The University of Maryland SGA unanimously passed a resolution Wednesday condemning U.S. Education Secretary Betsy DeVos’ proposals to change how universities handle sexual misconduct allegations.

DeVos’ proposal, which gives more rights to the accused, would replace the Obama-era informal guidelines. The Student Government Association’s resolution condemns a number of the new guidelines, including the narrower definition of sexual harassment, higher standard of evidence and reduced university liability.

“We right away noticed that there a lot of problematic aspects to them,” said Julia Novick, the SGA’s director of sexual misconduct prevention. “There are a lot of worrisome things.”

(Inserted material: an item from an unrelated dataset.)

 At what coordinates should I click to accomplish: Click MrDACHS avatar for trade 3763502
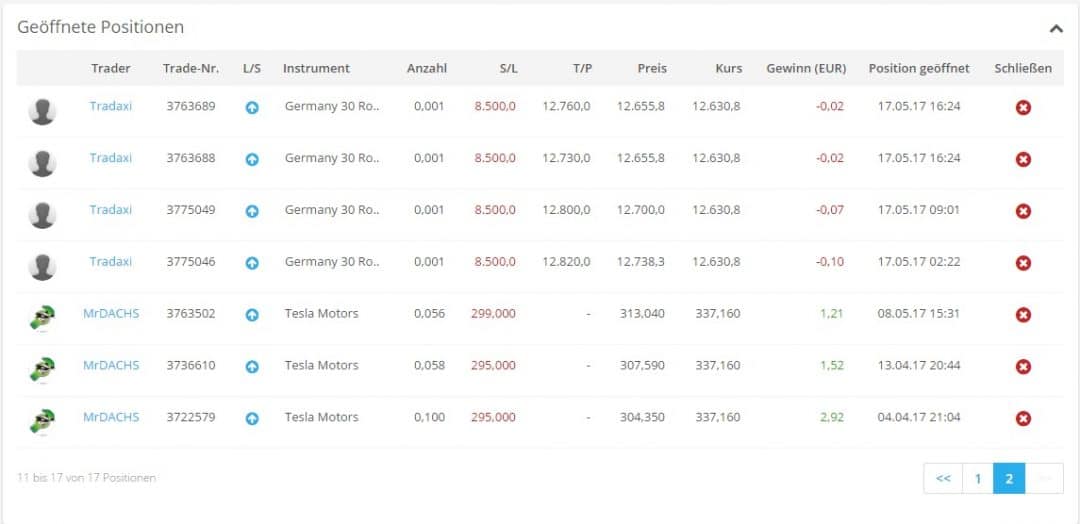coord(42,317)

[Read more: “This is a real issue”: UMD PSA holds open forum on sexual assault and harassment]

The resolution also denounced other stipulations of the new guidelines, such as allowing for cross-examination of accusers, reducing the specificity on how long it should take schools to address complaints and removing the requirement that certain university employees report incidences of sexual violence.

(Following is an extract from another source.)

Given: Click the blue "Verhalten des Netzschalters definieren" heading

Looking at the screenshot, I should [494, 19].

“We just think that in its totality, these harmful aspects could make survivors less likely to report their experiences, and less likely to get justice in the long run,” Novick said.

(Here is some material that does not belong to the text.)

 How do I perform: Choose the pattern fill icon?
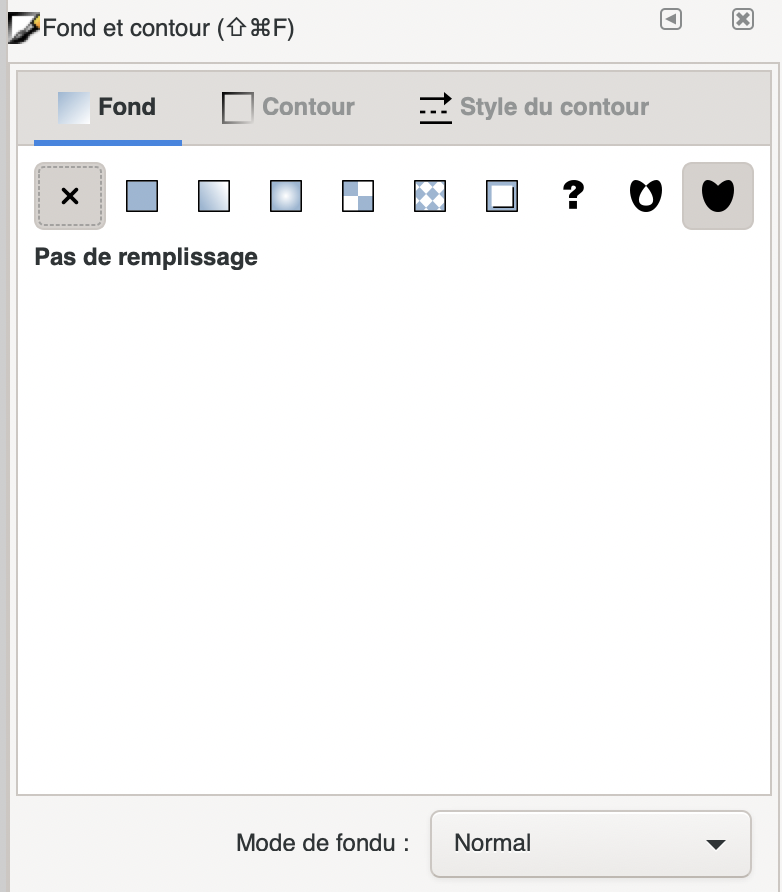[430, 196]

The SGA plans to take more actions to protest these guidelines, specifically during the public comment period, Novick said.

Public comment opened Nov. 29 and will last for 60 days, meaning members of the public have until Jan. 28 to submit their input.

[Read more: Loh: DeVos rescinding Obama’s Title IX guidelines leaves UMD in “period of uncertainty”]

Having passed this resolution, the SGA plans to be included in the public comment submitted by Big Ten universities, and Novick said the body will propose a public comment from the University System of Maryland. The SGA also encourages other student groups and individuals to submit their own statements, she added.

The comment period falls largely over winter break, so the SGA is working to raise attention for the issue before students leave the campus, bill sponsor Mikaela Davenport said.

The bill is meant to reassure the student body, and “to say ‘We are not going to accept this,’” said Davenport, a junior criminology and criminal justice major.

Preventing Sexual Assault president Rachel Colonomos applauded the SGA for encouraging students to voice their opinions in the public comment period. The senior hearing and speech sciences major said PSA plans to do so as well.

“I think it’s really important that students feel heard on an issue like this,” she said, “because it’s something that, at the end of the day, really affects students the most.”